The CHRONICles is a fortnightly column by Caroline Marie McDonagh-Delves and Rachel Charlton-Dailey discussing life with chronic illness, chronic pain and disability. Content warning: this column will regularly discuss ableism and topics relating to disability.
I am envious of small children. Not just because they don’t have to work or pay bills and they can just yell at an adult to get them things – although for all of these reasons as well. It’s because of their resilience.
When children fall over, someone just says “oopsie” and picks them back up and away they go. They land, they make a face, and then they get up and keep going.
Of course, this is because a lot of the time they’re learning to walk. They’re not yet used to putting one foot in front of the other and bending knees and shifting weight. Through a long and complicated process of trial and error – of moving and falling – they get better for next time.
Recently, I fell over twice in one week. The first time I got my foot caught and couldn’t stop the momentum. The second time I was coming down the stairs and my leg just slipped from under me. The time before these it was a foot getting caught as well, and before that I twice put my foot down as I have been doing since I was a baby and my ankle had other ideas.
When a 25-year-old falls over and hits the ground, it’s a very different story to a 2.5-year-old. The potential to start crying is pretty much identical, but I’m not just picked back up by one of my chubby arms and set back onto my feet. When I do get back upright, it doesn’t feel like a miniature experiment has just concluded – I don’t think of it as new data to get it right next time. To me, it feels like a regression.
“As the years with chronic illness continue, I find myself more and more having to actively think about my movements.”
I started walking at just shy of twelve-months-old, and while I’ve never liked running, I’ve always walked like my life depended on it. I had the most amazing balance right up until college.
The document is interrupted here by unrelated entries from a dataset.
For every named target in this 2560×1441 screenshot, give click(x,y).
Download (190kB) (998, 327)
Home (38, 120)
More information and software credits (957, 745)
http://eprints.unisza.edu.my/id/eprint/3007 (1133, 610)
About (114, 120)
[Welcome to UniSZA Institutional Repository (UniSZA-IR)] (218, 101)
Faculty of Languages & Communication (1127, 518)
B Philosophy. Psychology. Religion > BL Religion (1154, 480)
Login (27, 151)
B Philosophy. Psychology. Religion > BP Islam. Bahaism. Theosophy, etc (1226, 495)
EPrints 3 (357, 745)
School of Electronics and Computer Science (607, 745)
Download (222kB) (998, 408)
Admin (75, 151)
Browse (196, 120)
At university, I would walk laps around the campus perimeter road when I got anxious or restless (usually at 3am) to the point that security would set their watch by me and worry if they didn’t see me one night.
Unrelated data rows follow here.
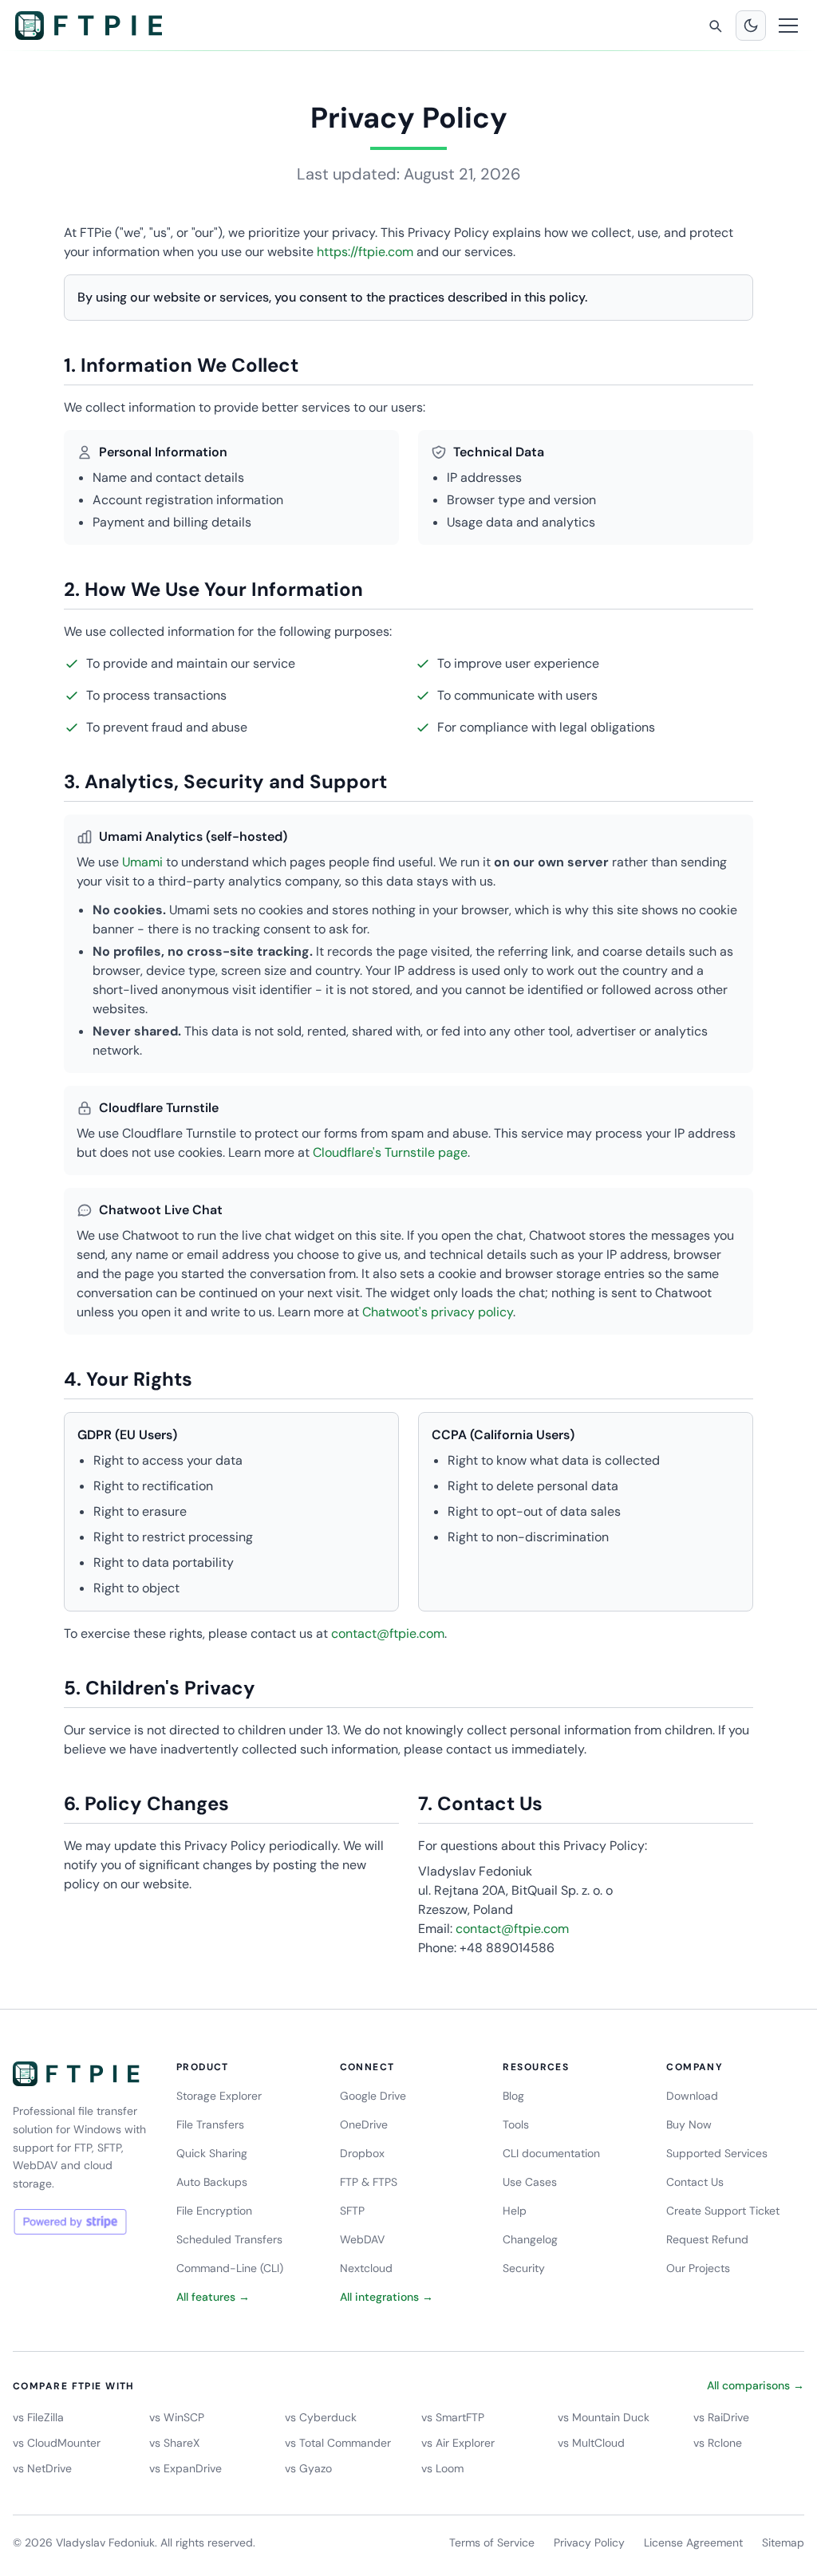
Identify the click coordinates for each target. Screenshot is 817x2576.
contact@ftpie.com (387, 1633)
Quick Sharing (211, 2153)
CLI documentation (551, 2153)
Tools (516, 2124)
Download (692, 2096)
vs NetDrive (42, 2468)
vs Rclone (717, 2443)
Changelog (530, 2239)
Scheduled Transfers (229, 2239)
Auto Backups (211, 2182)
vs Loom (442, 2468)
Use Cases (530, 2182)
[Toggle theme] (751, 25)
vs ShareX (174, 2443)
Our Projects (698, 2268)
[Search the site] (715, 25)
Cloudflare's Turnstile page (390, 1152)
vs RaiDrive (721, 2417)
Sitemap (783, 2542)
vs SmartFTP (452, 2417)
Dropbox (362, 2153)
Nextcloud (366, 2268)
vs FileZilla (38, 2417)
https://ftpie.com (365, 251)
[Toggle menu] (788, 25)
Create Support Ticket (723, 2210)
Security (524, 2268)
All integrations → (386, 2297)
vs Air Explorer (458, 2443)
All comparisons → (755, 2385)
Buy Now (689, 2124)
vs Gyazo (308, 2468)
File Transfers (210, 2124)
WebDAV (362, 2239)
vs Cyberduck (321, 2417)
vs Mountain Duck (603, 2417)
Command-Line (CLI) (229, 2268)
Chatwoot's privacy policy (437, 1312)
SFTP (352, 2210)
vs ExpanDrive (185, 2468)
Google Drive (373, 2096)
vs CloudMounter (57, 2443)
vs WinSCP (176, 2417)
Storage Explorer (219, 2096)
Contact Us (695, 2182)
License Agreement (693, 2542)
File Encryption (214, 2210)
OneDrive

Things have changed. I don’t fall over all that often, and I consider myself lucky in that respect. If I stick to flat shoes and level ground then I do okay, even if I don’t seem to have that much in the way of balance any more. But when I do fall, I’m left feeling, if not devastated, then certainly disappointed. Falling over leaves me with a certain amount of tension that I struggle to shift.
Everything I do for at least a day afterwards is about not falling again. Double and triple checking that nothing is near my foot. Making sure my hands are clear for the stairs, so I can hold both handrails.
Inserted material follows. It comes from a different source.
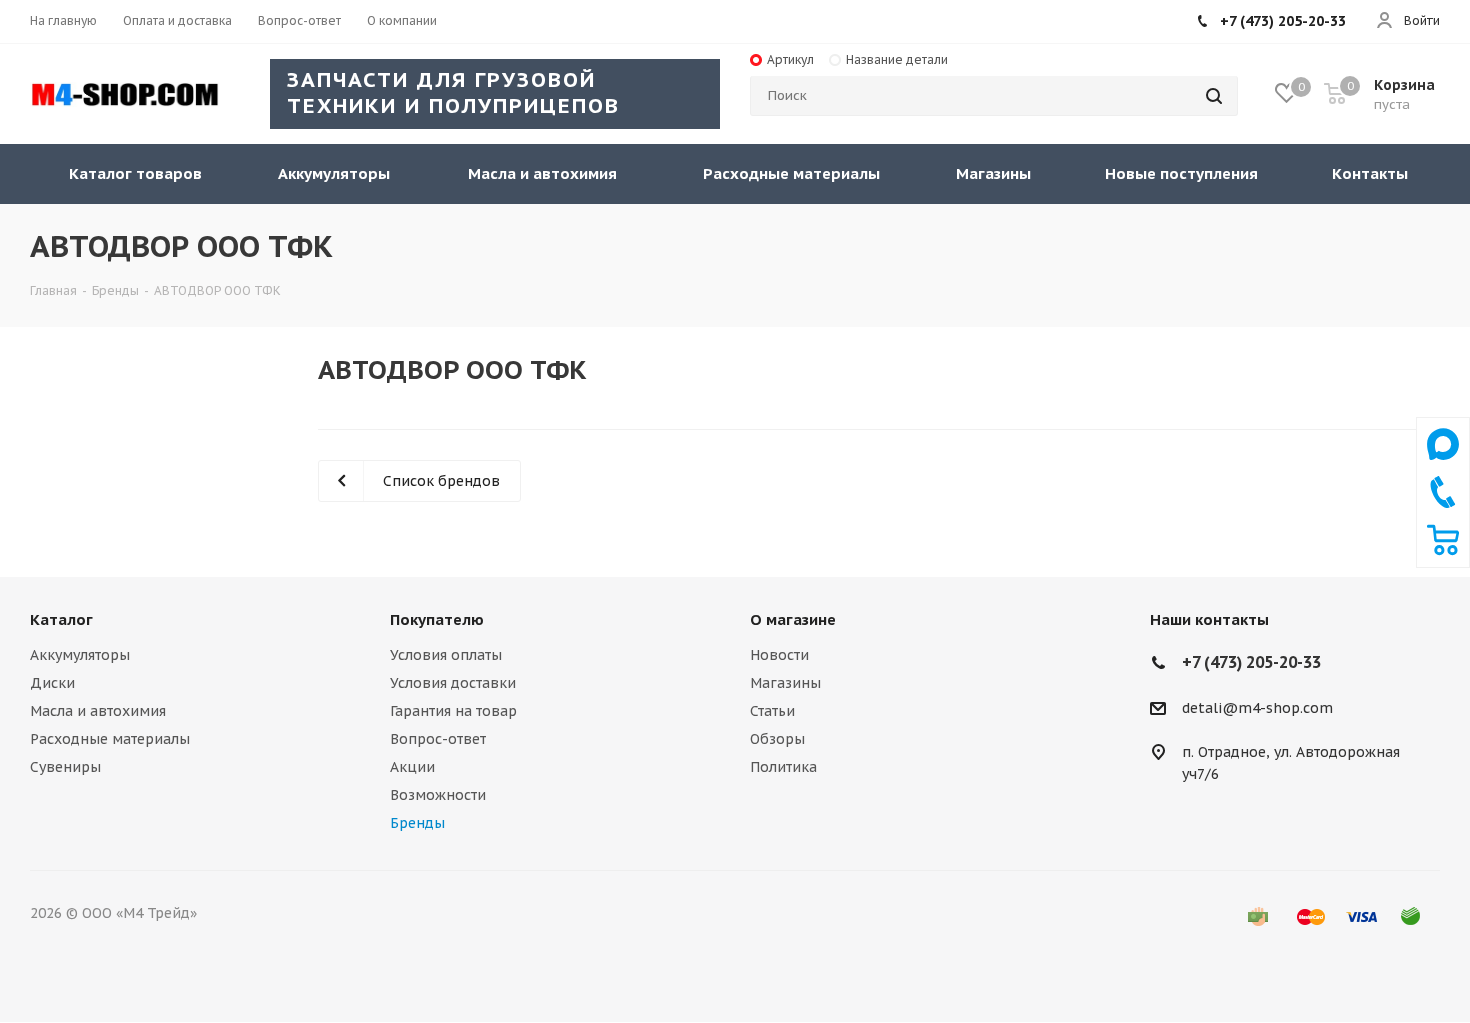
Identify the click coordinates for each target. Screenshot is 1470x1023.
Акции (412, 767)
It’s not even about the physical effects of the fall. I’ve got such a bad pain in my arse muscles that it hurts to sit down, and there was a point when we were worried there was a piece of gravel stuck in my knee; but I’m starting to worry that this time they’ll all go away and I’ll still have this feeling. This worry that I’m not able to walk properly anymore – or at least that my ability to walk is declining. This envy of small children and their sheer resilience.
Most young adults don’t have to think about walking, it just comes naturally to them. It’s like riding a bike (which, incidentally, I can’t do too well anymore either). But as the years with chronic illness continue, I find myself more and more having to actively think about my movements.